To understand it better, I did a little research on Ibsen--a LITTLE, just wee bit.  It helped to place his life on a timeline, born in 1828 and died in 1906.  So he was a contemporary of writers like Emily Dickinson and Walt Whitman, both of whom are credited for revolutionizing poetry in the same way that Ibsen is said to have revolutionized play writing.  They took a genre that was ensconced in protocols and simply broke all the rules.  I can see how it can be said that all we have of contemporary poetry or plays is built up on their heresies.  For Ibsen, it was writing the complex and compelling truths of the lives of average folk.  Not the peasantry.  Not the kings and queens.  But those somewhere in the middle.  The budding professional class and the people who lived in concert with them.  

Hallmarks of "The Wild Duck" have to be complex, flawed yet redeemable characters with idiosyncrasies that fascinate.  Inclusion of religious/philosophical ideas of the times with morally ambiguous intentions.  An enabled roll for women, often at the expense of the flawed habits of men.  

The story in its simplest version is that of two young men, once best friends, who reunite after years of separation.  The one blames his father for their estrangement and then gathers evidence to confirm his beliefs.  Seeing the state of his old friends life and realizing just how much influence his conniving father has had over it, he sets out to reveal a series of damning truths to his newly re-found friend about his life, his marriage, his father, and even his daughter.  He seeks to create a moral purge out of which his friend may arise with a purer, truer, more "ideal" life; however, the revelations only bring chaos and lead ultimately to the sacrifice of the most innocent member of the family... "the wild duck."
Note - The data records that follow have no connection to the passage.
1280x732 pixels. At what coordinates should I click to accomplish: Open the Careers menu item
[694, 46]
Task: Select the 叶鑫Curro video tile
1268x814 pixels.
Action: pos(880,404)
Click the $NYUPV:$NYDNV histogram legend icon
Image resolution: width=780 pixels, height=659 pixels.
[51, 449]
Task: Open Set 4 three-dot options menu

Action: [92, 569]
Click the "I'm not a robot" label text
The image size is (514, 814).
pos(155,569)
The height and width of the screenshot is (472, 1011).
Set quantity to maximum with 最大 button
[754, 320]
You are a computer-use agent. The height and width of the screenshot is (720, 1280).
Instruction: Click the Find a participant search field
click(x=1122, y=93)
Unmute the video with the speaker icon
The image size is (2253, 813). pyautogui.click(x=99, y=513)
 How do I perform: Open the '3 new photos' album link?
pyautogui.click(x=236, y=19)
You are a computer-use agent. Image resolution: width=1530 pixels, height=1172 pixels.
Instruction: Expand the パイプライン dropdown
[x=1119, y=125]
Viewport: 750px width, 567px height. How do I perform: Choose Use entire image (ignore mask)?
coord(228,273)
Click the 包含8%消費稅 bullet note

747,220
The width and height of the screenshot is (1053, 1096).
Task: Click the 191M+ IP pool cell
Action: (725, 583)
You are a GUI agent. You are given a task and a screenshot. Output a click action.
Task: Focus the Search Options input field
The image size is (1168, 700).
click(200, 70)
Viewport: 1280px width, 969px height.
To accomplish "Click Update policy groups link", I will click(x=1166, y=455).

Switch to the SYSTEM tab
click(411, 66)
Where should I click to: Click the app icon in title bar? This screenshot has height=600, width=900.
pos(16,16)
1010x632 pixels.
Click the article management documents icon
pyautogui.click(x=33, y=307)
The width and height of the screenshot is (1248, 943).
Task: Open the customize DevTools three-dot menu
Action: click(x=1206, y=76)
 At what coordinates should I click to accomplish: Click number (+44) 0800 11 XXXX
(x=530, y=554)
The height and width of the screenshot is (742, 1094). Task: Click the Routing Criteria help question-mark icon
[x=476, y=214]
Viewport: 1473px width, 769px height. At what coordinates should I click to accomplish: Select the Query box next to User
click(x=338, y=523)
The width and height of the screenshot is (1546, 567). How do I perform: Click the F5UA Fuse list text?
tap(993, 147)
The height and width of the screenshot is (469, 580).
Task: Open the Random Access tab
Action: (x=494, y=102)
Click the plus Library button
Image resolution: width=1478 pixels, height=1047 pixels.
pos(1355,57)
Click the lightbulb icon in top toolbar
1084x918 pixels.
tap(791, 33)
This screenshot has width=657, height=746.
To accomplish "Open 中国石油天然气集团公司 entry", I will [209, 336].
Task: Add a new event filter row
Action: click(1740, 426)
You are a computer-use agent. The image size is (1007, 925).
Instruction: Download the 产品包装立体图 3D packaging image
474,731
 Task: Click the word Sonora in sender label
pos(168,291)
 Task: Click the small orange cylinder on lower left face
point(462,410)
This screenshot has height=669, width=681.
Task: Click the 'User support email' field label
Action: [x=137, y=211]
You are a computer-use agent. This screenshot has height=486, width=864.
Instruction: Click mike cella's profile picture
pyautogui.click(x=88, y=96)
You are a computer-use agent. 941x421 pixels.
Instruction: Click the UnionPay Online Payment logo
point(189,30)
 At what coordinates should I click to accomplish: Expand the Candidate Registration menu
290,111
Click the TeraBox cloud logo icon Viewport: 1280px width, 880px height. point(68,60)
It is an ambitious construction.  As fate would have it a young man (I'll guess in his late 30's, early 40's) had the seat next to mine and we struck up a conversation.  He had read Ibsen's plays, but never seen one performed.  He came to his production at the urging of his brother-in-law, who produces works for one of the local Irish Theatre troops: "Solas Nua".  It was really nice discussing the play with him and his added understanding of Ibsen.  At one point we were talking about the sets.  I pointed out that the original set, the one that up and out when we arrived, was of the wealthy father's home, and yet it's walls were flimsy, it furnishings tawdry looking.  Then when we transformed to the working class home, while there was no fancy wallpaper for velvet davenports, the whole structure was solid, and filled with meaningful furnishings and props--nothing that wasn't actually used by the actors at some point or another.  I felt it was meant as a subtle dig between a "fake" life and a real one--perhaps even an unconscious nod to an "ideal" one.  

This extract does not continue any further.